#### Your task
Using the records below, write out again exactly the lines that begin at the line containing "İlgili Haberler (83, 1963)" and end at the line containing "[prev-page] (34, 2209)", and no other lines.

#### Recorded information
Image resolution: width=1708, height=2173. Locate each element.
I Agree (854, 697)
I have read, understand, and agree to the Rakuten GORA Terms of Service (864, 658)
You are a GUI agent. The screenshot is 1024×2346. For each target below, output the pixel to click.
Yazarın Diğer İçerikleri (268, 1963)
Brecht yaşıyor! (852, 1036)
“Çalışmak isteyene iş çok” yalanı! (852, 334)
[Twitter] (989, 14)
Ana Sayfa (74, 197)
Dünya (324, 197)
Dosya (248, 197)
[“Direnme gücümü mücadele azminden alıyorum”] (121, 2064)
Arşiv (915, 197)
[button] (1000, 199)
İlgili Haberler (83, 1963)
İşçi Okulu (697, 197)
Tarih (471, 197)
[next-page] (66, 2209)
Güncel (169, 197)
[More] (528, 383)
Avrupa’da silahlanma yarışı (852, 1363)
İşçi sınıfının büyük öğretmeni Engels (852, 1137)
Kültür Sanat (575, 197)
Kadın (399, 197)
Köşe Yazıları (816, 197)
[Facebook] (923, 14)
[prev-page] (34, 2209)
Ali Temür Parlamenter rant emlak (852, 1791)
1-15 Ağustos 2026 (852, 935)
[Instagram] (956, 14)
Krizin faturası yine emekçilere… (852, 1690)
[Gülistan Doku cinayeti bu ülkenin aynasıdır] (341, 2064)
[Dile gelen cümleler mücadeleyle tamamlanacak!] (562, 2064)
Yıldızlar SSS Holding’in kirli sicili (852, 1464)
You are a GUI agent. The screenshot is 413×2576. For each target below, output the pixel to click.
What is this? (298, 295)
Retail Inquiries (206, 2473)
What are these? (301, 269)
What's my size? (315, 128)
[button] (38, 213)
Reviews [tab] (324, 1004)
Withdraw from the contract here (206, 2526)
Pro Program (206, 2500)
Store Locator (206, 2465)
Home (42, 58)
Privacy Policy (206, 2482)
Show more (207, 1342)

#### Written response
İlgili Haberler (83, 1963)
İşçi Okulu (697, 197)
Tarih (471, 197)
[next-page] (66, 2209)
Güncel (169, 197)
[More] (528, 383)
Avrupa’da silahlanma yarışı (852, 1363)
İşçi sınıfının büyük öğretmeni Engels (852, 1137)
Kültür Sanat (575, 197)
Kadın (399, 197)
Köşe Yazıları (816, 197)
[Facebook] (923, 14)
[prev-page] (34, 2209)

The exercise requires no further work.